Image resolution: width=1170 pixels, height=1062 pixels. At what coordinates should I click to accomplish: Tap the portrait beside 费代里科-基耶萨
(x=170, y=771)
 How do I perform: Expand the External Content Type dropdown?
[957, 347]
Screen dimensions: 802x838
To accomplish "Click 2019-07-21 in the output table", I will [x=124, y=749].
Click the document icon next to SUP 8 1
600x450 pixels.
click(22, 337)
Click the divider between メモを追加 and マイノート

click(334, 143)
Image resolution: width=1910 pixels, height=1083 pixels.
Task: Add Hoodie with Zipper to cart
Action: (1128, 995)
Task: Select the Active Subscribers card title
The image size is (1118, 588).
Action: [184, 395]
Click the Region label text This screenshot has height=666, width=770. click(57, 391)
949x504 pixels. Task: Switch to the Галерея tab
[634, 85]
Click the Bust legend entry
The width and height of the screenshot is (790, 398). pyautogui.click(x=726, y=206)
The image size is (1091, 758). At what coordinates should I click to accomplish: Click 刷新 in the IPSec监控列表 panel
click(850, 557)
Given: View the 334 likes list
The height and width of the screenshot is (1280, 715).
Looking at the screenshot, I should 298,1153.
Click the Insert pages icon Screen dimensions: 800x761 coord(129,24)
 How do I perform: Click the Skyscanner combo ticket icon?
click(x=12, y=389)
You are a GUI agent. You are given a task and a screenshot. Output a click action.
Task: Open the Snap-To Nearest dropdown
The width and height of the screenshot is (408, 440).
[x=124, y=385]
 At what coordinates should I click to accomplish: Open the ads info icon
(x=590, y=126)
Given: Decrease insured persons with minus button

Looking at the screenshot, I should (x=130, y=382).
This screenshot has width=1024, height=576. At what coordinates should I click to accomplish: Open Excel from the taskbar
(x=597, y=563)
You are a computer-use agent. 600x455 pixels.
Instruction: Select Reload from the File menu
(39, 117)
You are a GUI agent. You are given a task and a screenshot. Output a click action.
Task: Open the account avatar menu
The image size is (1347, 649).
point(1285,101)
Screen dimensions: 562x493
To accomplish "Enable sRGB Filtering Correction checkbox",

┄┄┄┄┄┄

Task instructions =>
Write out exactly the lines from the start of the material through the line with "Click the document icon next to SUP 8 1". No other output is expected.

Answer space =>
Image resolution: width=1170 pixels, height=1062 pixels. At what coordinates should I click to accomplish: Tap the portrait beside 费代里科-基耶萨
(x=170, y=771)
 How do I perform: Expand the External Content Type dropdown?
[957, 347]
Screen dimensions: 802x838
To accomplish "Click 2019-07-21 in the output table", I will [x=124, y=749].
Click the document icon next to SUP 8 1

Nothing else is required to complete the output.